Girls, Edna O’Brien
Edna O’Brien s’empare dans son dernier roman d’un évènement tragique qui suscita l’émoi l’international en 2014 : l’enlèvement d’une centaine de lycéennes par Boko Haram au Nigéria. Quelques années plus tard, certaines se sont enfuies, d’autres ont été libérées, d’autres encore sont toujours portées disparues. L’autrice retrace le parcours de l’une d’entre elles dans un récit bouleversant.

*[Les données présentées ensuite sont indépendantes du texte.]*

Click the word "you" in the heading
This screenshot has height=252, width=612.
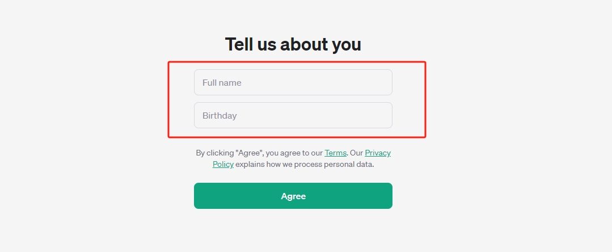346,44
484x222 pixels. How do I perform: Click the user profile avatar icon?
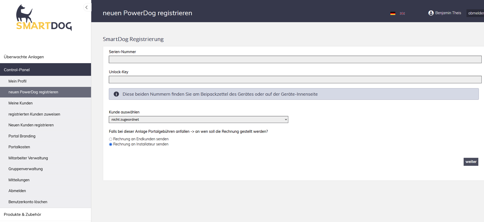[x=431, y=13]
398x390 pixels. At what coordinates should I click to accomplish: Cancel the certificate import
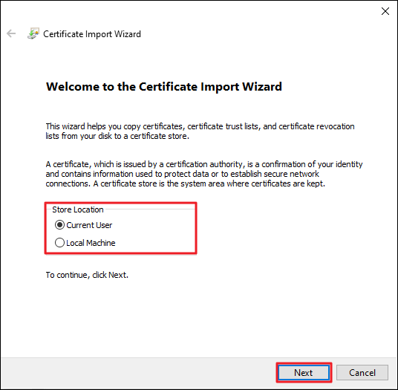click(362, 372)
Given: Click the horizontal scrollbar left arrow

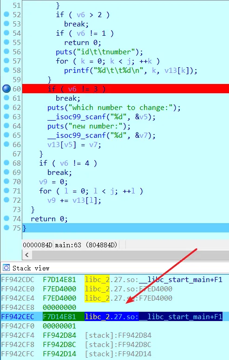Looking at the screenshot, I should 27,255.
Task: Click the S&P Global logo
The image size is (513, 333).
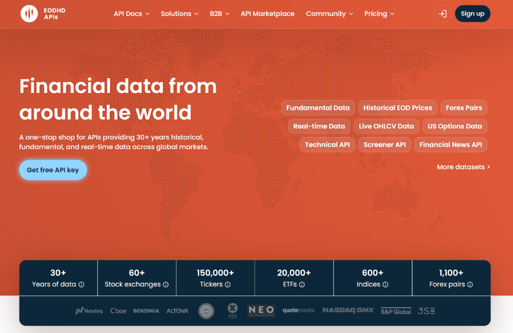Action: pyautogui.click(x=396, y=310)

« J’étais une fille autrefois, c’est fini. Je pue. Couverte de croûtes de sang, mon pagne en lambeaux. Mes entrailles, un bourbier. Emmenée en trombe à travers cette forêt que j’ai vue, cette première nuit d’effroi, quand mes amies et moi avons été arrachées à l’école. » Ainsi s’ouvre le dernier roman d’Edna O’Brien. Des phrases incisives qui placent d’emblée le lecteur sur la crête du soutenable. De courts chapitres, écrits à la première personne, se succèdent, comme autant d’incursions dans l’esprit chancelant de Maryam, jeune fille enlevée par Boko Haram et réduite en esclavage. Des fragments terrifiants d’une vie en lambeaux. Des instantanés qui retracent le calvaire de la jeune fille, violée, mariée de force, mais qui trouve la force de fuir, de survivre et d’être mère : « Je ne suis pas assez grande pour être ta mère. » confie-t-elle, exténuée et désespérée, à son bébé.

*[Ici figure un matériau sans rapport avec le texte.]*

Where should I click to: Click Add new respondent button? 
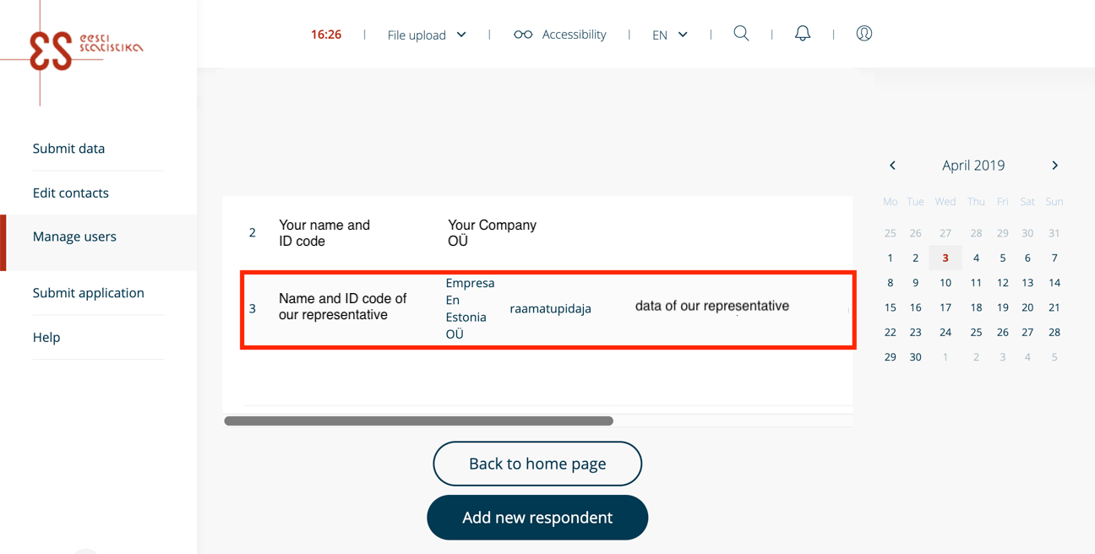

L’horreur du camp djihadiste, la fuite éperdue dans la forêt avec son bébé, Babby, et une de ses compagnes, Buki, ne sont pas les dernières épreuves que doit endurer Maryam. Suspecte plus que victime, elle doit encore prouver qu’elle ne s’est pas convertie et ne représente aucun danger. Pire, elle reste, même aux yeux des siens, « une femme du bush » marquée du sceau de l’infamie. Les retrouvailles tant espérées avec sa mère, son père et son frère n’ont pas lieu. C’est de retour dans son village que les derniers remparts de la jeune fille cèdent : « Au milieu de toute cette prière, de ces mea culpa et de cette hypocrisie, quelque chose en moi s’est noirci. Je m’en suis approchée. Je l’ai étreinte. J’y suis entrée, dans la noirceur. »

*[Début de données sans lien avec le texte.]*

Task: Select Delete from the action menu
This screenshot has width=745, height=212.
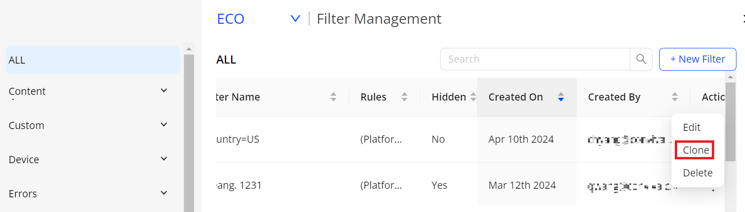Action: (698, 173)
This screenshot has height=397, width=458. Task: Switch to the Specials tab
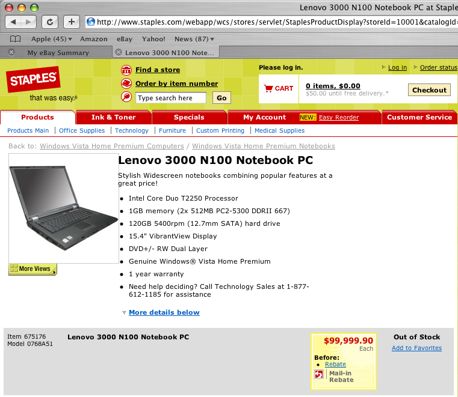pyautogui.click(x=189, y=117)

Edna O’Brien ne nous épargne aucune des violences subies par les jeunes filles enlevées, mais son écriture toute en pudeur et en retenue leur rend leur dignité. Et la belle traduction d’Aude de Saint-Loup et de Pierre-Emmanuel Dauzat ne la trahit en rien. Le lecteur s’accroche à la beauté des mots, des phrases, refuges contre la noirceur environnante : « Parfois je suis dans la forêt, une forêt peu familière, vidée de toute humanité. Les arbres sont gigantesques, leurs troncs gris noueux. Ils parlent un parler noueux. » La parole de Maryam semble se déployer dans un seul souffle, laissant le lecteur suspendu à ce flot qui le plonge dans un récit atroce et sublime. La parole se révèle au fil des chapitres l’un des enjeux du récit puisqu’elle est la clef de la liberté : censurée au camp djihadiste, impossible face à son thérapeute tant la jeune fille reste prisonnière du cauchemar vécu : « Je lui dis des choses, pour ne pas lui dire des choses […]. Il sait qu’il y a plus à dire, mais que je ne peux pas. Entre nous il y a ce fossé béant. » ; puis, elle surgit, libère, et permet de reprendre en main son destin volé : « Je n’arrive pas à croire que je lui raconte, que je confesse réellement mon massacre nocturne. A chaque rêve, la nuit, ça devient plus sanglant. Je fais bouillir mes ravisseurs dans de grandes marmites noires. »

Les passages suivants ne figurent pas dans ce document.